RubyCrawl 🎭
Production-ready web crawler for Ruby powered by Ferrum — Full JavaScript rendering via Chrome DevTools Protocol, with first-class Rails support and no Node.js dependency.
RubyCrawl provides accurate, JavaScript-enabled web scraping using a pure Ruby browser automation stack. Perfect for extracting content from modern SPAs, dynamic websites, and building RAG knowledge bases.
Why RubyCrawl?
- ✅ Real browser — Handles JavaScript, AJAX, and SPAs correctly
- ✅ Pure Ruby — No Node.js, no npm, no external processes to manage
- ✅ Zero config — Works out of the box, no Ferrum knowledge needed
- ✅ Production-ready — Auto-retry, error handling, resource optimization
- ✅ Multi-page crawling — BFS algorithm with smart URL deduplication
- ✅ Rails-friendly — Generators, initializers, and ActiveJob integration
- ✅ Readability-powered — Mozilla Readability.js for article-quality extraction, heuristic fallback for all other pages
# One line to crawl any JavaScript-heavy site
result = RubyCrawl.crawl("https://docs.example.com")
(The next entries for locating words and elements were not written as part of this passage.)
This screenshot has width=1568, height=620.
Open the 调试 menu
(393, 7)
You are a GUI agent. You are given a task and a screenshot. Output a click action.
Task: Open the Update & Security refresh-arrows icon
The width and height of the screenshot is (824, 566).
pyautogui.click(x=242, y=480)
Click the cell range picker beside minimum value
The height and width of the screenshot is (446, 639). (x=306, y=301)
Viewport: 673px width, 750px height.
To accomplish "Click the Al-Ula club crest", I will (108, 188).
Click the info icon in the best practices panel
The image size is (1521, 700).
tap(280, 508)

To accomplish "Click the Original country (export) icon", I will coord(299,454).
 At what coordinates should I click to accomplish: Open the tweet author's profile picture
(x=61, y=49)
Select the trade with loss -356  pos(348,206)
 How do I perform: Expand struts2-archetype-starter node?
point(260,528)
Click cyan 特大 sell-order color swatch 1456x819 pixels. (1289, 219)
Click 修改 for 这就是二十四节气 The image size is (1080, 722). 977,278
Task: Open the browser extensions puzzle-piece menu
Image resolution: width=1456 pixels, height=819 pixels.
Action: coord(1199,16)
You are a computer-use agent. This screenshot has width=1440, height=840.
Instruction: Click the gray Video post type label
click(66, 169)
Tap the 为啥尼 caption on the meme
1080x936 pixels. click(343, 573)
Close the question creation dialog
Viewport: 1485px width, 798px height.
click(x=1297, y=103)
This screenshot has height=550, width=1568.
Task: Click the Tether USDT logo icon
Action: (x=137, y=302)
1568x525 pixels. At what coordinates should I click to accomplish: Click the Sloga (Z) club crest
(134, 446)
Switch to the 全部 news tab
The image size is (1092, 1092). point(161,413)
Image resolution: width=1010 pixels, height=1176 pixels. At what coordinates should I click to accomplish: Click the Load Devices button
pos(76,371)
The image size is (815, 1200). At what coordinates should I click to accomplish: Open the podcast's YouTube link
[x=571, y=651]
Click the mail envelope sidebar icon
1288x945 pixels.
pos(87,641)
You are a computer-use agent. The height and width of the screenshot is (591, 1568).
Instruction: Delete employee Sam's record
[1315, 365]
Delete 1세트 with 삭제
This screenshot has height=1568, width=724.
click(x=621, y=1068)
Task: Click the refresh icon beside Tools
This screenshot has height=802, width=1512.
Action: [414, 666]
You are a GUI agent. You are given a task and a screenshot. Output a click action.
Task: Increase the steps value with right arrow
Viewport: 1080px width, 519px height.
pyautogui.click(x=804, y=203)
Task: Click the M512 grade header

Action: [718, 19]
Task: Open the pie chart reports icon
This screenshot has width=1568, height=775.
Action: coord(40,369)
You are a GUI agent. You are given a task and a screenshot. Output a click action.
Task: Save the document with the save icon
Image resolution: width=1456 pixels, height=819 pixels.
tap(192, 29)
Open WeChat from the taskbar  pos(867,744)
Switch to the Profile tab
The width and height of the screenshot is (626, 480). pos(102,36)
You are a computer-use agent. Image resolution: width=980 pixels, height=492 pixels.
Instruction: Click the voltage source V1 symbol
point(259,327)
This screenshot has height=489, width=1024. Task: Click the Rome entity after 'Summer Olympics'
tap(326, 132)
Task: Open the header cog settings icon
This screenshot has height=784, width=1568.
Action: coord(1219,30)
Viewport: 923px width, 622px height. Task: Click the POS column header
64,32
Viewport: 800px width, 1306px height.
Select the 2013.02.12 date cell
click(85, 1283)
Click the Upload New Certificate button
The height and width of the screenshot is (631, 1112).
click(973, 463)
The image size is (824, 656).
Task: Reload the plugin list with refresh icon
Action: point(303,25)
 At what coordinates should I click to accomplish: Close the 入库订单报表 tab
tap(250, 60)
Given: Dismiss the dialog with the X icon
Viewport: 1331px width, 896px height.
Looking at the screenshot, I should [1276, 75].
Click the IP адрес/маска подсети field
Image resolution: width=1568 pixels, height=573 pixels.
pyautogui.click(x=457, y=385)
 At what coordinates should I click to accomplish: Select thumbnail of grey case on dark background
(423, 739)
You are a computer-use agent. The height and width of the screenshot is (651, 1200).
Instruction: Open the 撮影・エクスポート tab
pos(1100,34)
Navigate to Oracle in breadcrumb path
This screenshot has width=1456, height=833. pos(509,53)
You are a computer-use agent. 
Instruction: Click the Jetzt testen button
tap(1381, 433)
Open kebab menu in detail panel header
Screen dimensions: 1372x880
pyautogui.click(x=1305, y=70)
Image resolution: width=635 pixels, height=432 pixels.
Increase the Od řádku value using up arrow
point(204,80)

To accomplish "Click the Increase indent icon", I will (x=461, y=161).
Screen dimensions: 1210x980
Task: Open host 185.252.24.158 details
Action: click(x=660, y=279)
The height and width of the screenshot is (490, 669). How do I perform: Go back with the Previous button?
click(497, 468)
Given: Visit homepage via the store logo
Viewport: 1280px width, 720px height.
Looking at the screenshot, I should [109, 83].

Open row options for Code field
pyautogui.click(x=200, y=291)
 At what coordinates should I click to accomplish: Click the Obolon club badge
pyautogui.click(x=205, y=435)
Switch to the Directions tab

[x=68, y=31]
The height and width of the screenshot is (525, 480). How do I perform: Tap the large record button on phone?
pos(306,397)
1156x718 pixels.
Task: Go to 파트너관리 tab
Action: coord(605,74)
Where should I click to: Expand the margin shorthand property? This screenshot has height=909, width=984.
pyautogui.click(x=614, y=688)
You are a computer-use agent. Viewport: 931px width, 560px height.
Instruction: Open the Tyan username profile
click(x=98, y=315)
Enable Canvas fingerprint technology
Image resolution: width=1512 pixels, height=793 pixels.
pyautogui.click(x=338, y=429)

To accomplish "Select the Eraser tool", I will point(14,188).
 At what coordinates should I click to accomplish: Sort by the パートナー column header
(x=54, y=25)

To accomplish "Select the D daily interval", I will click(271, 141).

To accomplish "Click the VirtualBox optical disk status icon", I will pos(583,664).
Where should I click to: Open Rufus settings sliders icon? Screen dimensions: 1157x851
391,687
result.html # Full HTML with JS rendered
result.clean_text # Noise-stripped plain text (no nav/footer/ads)
result.clean_markdown # Markdown ready for RAG pipelines
result.links # All links with url, text, title, rel
result.metadata # Title, description, OG tags, etc.Features
- Pure Ruby: Ferrum drives Chromium directly via CDP — no Node.js or npm required
- Production-ready: Designed for Rails apps with auto-retry and exponential backoff
- Simple API: Clean Ruby interface — zero Ferrum or CDP knowledge required
- Resource optimization: Built-in resource blocking for 2-3x faster crawls
- Auto-managed browsers: Lazy Chrome singleton, isolated page per crawl
-
Content extraction: Mozilla Readability.js (primary) + link-density heuristic (fallback) — article-quality
clean_html,clean_text,clean_markdown, links, metadata - Multi-page crawling: BFS crawler with configurable depth limits and URL deduplication
- Smart URL handling: Automatic normalization, tracking parameter removal, same-host filtering
- Rails integration: First-class Rails support with generators and initializers
Table of Contents
- Installation
- Quick Start
- Use Cases
- Usage
- Basic Crawling
- Multi-Page Crawling
- Configuration
- Result Object
- Error Handling
- Rails Integration
- Production Deployment
- Architecture
- Performance
- Development
- Contributing
- License
Installation
Requirements
- Ruby >= 3.0
- Chrome or Chromium — managed automatically by Ferrum (downloaded on first use)
Add to Gemfile
gem "rubycrawl"Then install:
bundle installInstall Chrome
Ferrum manages Chrome automatically. Run the install task to verify Chrome is available and generate a Rails initializer:
bundle exec rake rubycrawl:installThis command:
- ✅ Checks for Chrome/Chromium in your PATH
- ✅ Creates a Rails initializer (if using Rails)
Note: If Chrome is not in your PATH, install it via your system package manager or download from google.com/chrome.
Quick Start
require "rubycrawl"
# Simple crawl
result = RubyCrawl.crawl("https://example.com")
# Access extracted content
result.final_url # Final URL after redirects
result.clean_text # Noise-stripped plain text (no nav/footer/ads)
result.clean_html # Noise-stripped HTML (same noise removed as clean_text)
result.raw_text # Full body.innerText (unfiltered)
result.html # Full raw HTML content
result.links # Extracted links with url, text, title, rel
result.metadata # Title, description, OG tags, etc.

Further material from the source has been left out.